Tuesday, August 4, 2009

Susan Jacoby's The Age of American Unreason


I expected to love Susan Jacoby's The Age of American Unreason. Charles P. Pierce, whose Idiot America I enjoyed a lot, has nothing but praise for Jacoby's book. Still, The Age of American Unreason was a huge disappointment. If the author had bothered to warn her readers that the book is nothing but her own intellectual biography, it wouldn't be such a huge letdown.
The saddest part about Jacoby's work is that a book about anti-intellectualism in America is based on incredibly broad generalizations that can hardly be called intellectual. Jacoby is evidently enamored of her smalltown childhood experiences. This would be perfectly fine if it weren't for Jacoby's constant attempts to extrapolate these experiences onto the US at large. Here is an example of how a vague childhood impression is used to make a political point: "I cannot prove it . . . but I think that most of the adults in my neighborhood would have scoffed at any suggestion that Genesis should receive equal time with Darwin in public school biology classes. I am quite certain that they would have been puzzled by the question." Maybe if you can't prove it you should avoid bringing it up? How can any one argue with a statement that is so vague? It would be very easy to propose pretty much anything if couched in this imprecise terms.
Of course, a book on anti-intellectualism has to name names. I was very curious to see who the biggest anti-intellectualist in America is. The answer came fast: it's me. I read using en electronic reading device (I actually read Jacoby's book on my Kindle), I watch a lot of television, I love my Ipod and my cell phone, I listen to Eminem, and - one of the worst transgressions against all things intellectual - I blog. According to Jacoby, all of this means that I don't read good books (in her opinion, nobody will ever read anything worthwhile on a Kindle) and must have an attention span of a guinea pig.
Jacoby suffers from a curious form of intellectual rigidity. She associates everything that was good about American culture with the decades of her own youth. Everything that came after that is by definition wrong and evil. She paints a picture of the 50ies where modest-income families sat around reading Dickens, admiring Gaugin, and listening to opera and constrasts it with a cartoonish image of a mindless blogging e-mailing Internet-and-TV-addicted culture of the past two decades. The last decade when anything worth mentioning took place was the decade of the sixties.

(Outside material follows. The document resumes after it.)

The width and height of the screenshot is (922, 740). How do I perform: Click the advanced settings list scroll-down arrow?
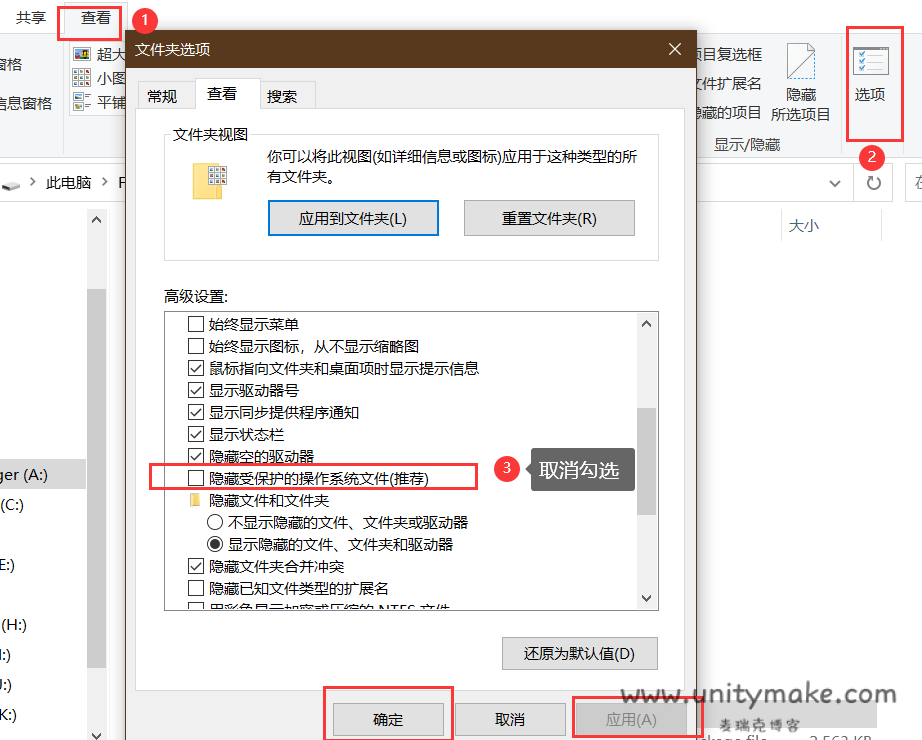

Since then, we have been doing nothing but reflecting on the 60ies and regurgitating the important advances of those years.
Instead of acknowledging that it's hard for her to keep up with the modern technological advances, Jacoby creates a theory that condemns everybody who feels at home in a world of blogs, Kindles, and Ipods. She wastes so much space in her book disapproving of the younger generations and lecturing us on how much better and more intellectual her generation was that it becomes hard to absorb anything of value that she has to offer. Jacoby must have forgotten that when she was younger people of preceding generations were persecuting her with very similar the-young-people-today-are-not-what-they-used-to-be rants.

2 comments:

NancyP said...

Her previous book, Freethinkers, a history of American atheists/agnostics, was far superior. She rehashes bits of Freethinkers in Age of A.U., and doesn't have enough data in the rest of the book. I did find the section about book-of-the-month clubs interesting, though there are better sources, I am sure.

You might learn something from Freethinkers, if you are interested in history.

Clarissa said...

I did like the parts that had to do with history, but everything that deals with today's technology was hopeless.